Today, U.S. District Judge Gray Miller handed Farias a 68-month sentence to be immediately followed by three years of supervised release. At the hearing, Judge Miller denied Farias’ request for probation and considered the duration of his criminal activity, the repetitive nature of the crime and the $4,122,980 his companies billed. The court also ordered Farias to pay $2,790,704 in restitution to the Department of Labor Office of Worker’s Compensation who administers the Federal Employees Compensation Act (FECA) health insurance program.
Farias was the owner of a durable medical equipment business known as AMR Medical Supply as well as three medical diagnostic businesses - Winlock Medical Surgical LLC, ARC Diagnostics LLC and Tessla Diagnostics LLC - located in Texas and Louisiana. As part of his guilty plea, Farias admitted he paid the owner and CEO of TWR - Jeffrey Eugene Rose, 55, of Houston - at least $436,213.54 in kickbacks for access to at least 419 patients from TWR clinics in Texas and Louisiana. Farias admitted he attempted to hide and conceal the kickback payments by indicating on the payments that they were for marketing. Farias did not receive any marketing services from TWR, just patients covered by the FECA program. In addition to engaging in kickbacks, Farias admitted he also committed health care fraud by submitting up-coded claims for the kickback patients, including claims for diagnostic testing that were not medically necessary, and for diagnostic reports that were not produced. Farias also admitted to engaging in money laundering with the criminal proceeds he received from FECA.
Rose was convicted of conspiracy, health care fraud, wire fraud and money laundering in October 2016 following a three-week trial. Also convicted were chief financial officer Pamela Annette Rose, 55, of Houston, along with the clinic’s vice president of operations Frankie Lee Sanders, 55, also of Houston. Team Work Ready defendants Pamela Rose and Sanders were sentenced in July of last year to 120 and 300 months, respectively. Jeffrey Rose is scheduled for sentencing on June 1, 2018, before U.S. District Judge Ewing Werlein Jr.
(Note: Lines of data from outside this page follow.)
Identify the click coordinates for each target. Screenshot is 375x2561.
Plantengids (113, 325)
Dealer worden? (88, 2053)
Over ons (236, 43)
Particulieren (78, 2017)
Farias was permitted to remain on bond and voluntarily surrender to a U.S. Bureau of Prisons facility to be determined in the near future.
U.S. Postal Service - Office of Inspector General (OIG), Department of Labor - OIG, IRS - Criminal Investigation, Department of Veterans Affairs - OIG and Department of Homeland Security - OIG conducted the joint investigation. Assistant U.S. Attorney Julie Redlinger is prosecuting the case.